Re: formal definition of a delta

frenchyan
Administrator
I know which piece of the equation you are missing :)

When the delta is computed only certain keys trigger an error (which in the UI will be rendered as a red row instead of a green row, or in the json will make it in the errorValueKeys array). Basically initParameters are part of the error computation, and metadata are not. This is why your key metadata.scriptState.script.gcLog is not marked as an error.

The formal definition is in the code (and should be added to the documentation for sure, adding a ticket for it): https://github.com/linkedin/glu/blob/master/orchestration/org.linkedin.glu.orchestration-engine/src/main/java/org/linkedin/glu/orchestration/engine/delta/impl/DeltaMgrImpl.java#L226

Essentially the keys "parent", "script" and "entryState" as well as all the keysthat start with "initParameters."

The code is done in such a way that is configurable but it is not exported yet as a first class citizen (for example you can also exclude some keys). This can also be added fairly easily.

In regards to "ev" (or "cv") missing, it is simply due to the fact that the json formatter ignore map entries where the value is null, or in other words, it's like having "ev": null. In your example this is actually a key that is coming from the live model (this specific key is representing the value of the gcLog field in your glu scritp!) and is not defined (and should not be!) in the static model hence "ev" is null.

Your understanding of the internal of glu is correct and you are summarizing what the diagram in the documentation is showing: http://linkedin.github.com/glu/docs/latest/html/orchestration-engine.html

At this point in time the customization that are available are about changing the state machine entirely (see http://linkedin.github.com/glu/docs/latest/html/glu-script.html#defining-your-own-state-machine). If a delta/error is detected, irrelevant of the state machine you define, it will always trigger the following transitions: <current-state> -> NONE -> <expected running state> which will run all the states in the state machine from the current state until the entire entry is fully undeployed and then reinstall everything and execute all the steps until the entry reaches the "expected running state" which is "running" by default (but can be changed).
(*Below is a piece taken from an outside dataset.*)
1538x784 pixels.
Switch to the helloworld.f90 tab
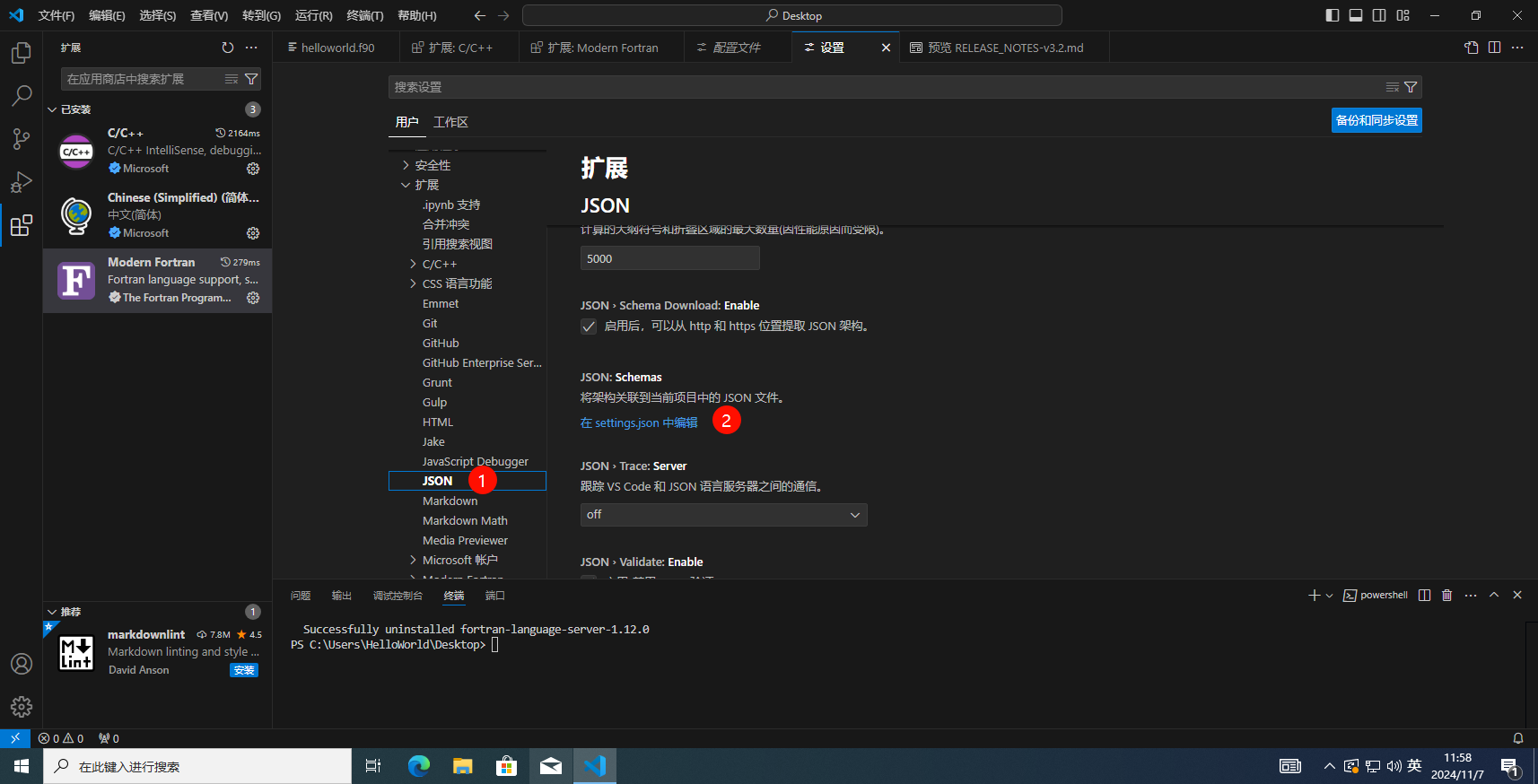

There is a ticket (https://github.com/linkedin/glu/issues/23) to add the notion of actionArgs to not go through an entire undeploy/redeploy cycle. It has not been implemented yet.

Best
Yan
rvs
Reply | Threaded
Open this post in threaded view
|

Re: formal definition of a delta

rvs
Hi Yan!

I can't thank you enough for a very clear and detailed explanation!
Much appreciated -- this has unblocked me for my future experiments
with Glu.

Thanks,
Roman.